Down in cellblock number nine.
I was in the slammer with Albert DiSalvo, shouted Senator over the music. He nodded his head at the bandleader. And Myles too. This didn’t sound right. Albert DiSalvo, known as the Boston Strangler, confessed to raping and killing a dozen women. I couldn’t picture Senator, real name Jim White, doing anything that might land him in prison. In Cu Chi he had kept a low profile. A college graduate, he was about 26 to our 19 or 20. Balding. He looked like a Senator so we called him Senator. Turned out he wasn’t actually locked up in Walpole, just a teacher. Now he worked as a security guard at a construction site, making good money reading dirty magazines in a trailer on the overnight shift. Turtle, chubby, slow talking, slow moving, pink skinned, blond crewcut Turtle, hailed from Thomaston, Georgia. After Vietnam he worked a shit job in T-Town for three years, bought a new car cash, and headed north. Stopped to see Hagey in North Carolina. Hagey was doin’ awright. Got hisself enrolled in college. In Philadelphia, Dave Winton was doing awright too. He was an exec-u-tive now, drivin’ a Mazda RX-7. In New York State Spanky was fixin’ to reenlist and head for Germany where the frauleins were waiting with open arms. Me? I was killing time in the post office and going to school now and then. While we waited for the grand reunion, the reunion came to us. A reunion on wheels: Turtle. Myles Connor, the fiery rock ‘n’ roller, stopped by our table between sets. Senator told him I played piano and Myles urged me to try out with his band.
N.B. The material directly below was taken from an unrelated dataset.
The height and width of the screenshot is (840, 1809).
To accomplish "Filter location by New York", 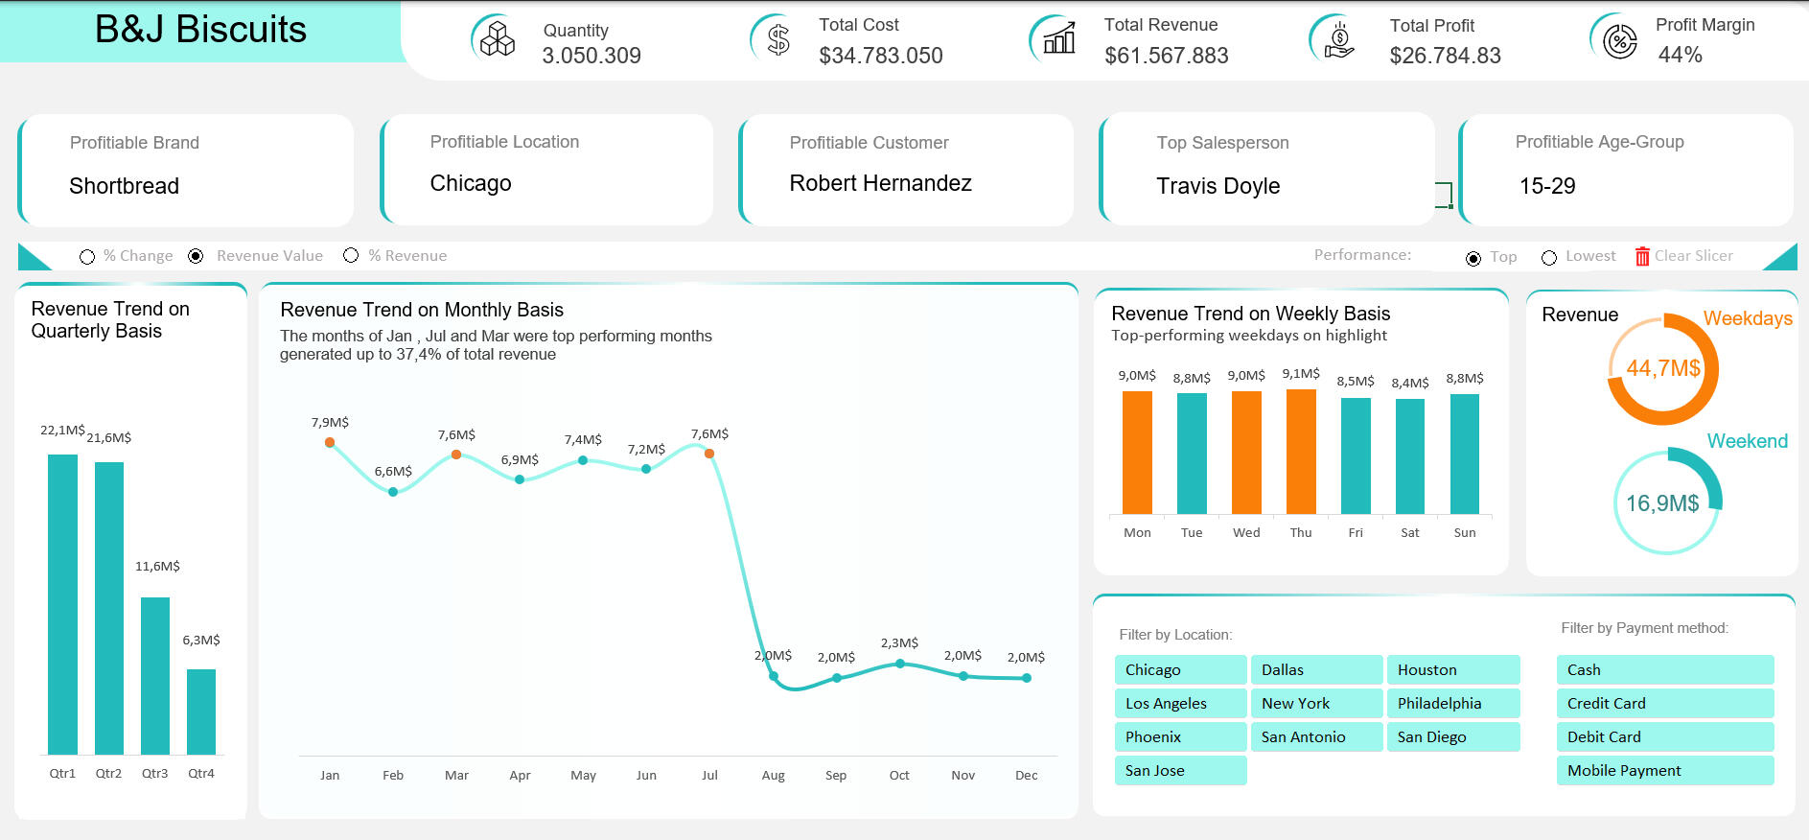I will click(x=1316, y=703).
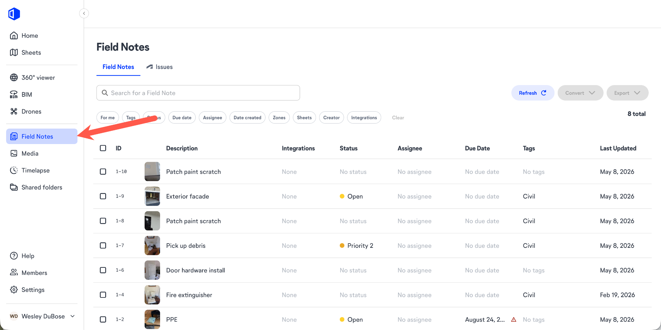
Task: Expand the Export dropdown
Action: tap(627, 93)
We need a keyboard player, he said making it sound like a done deal. An exciting opportunity, but I could barely play so the tryout never happened. A good thing, perhaps. Myles was said to have a genius level IQ but was a notorious criminal who once wounded a cop in a shootout with police on a Back Bay rooftop and later beat a double murder charge. Less than a year after the Beachcomber gig he stole a Rembrandt from the Museum of Fine Arts in broad daylight. A fucking Rembrandt!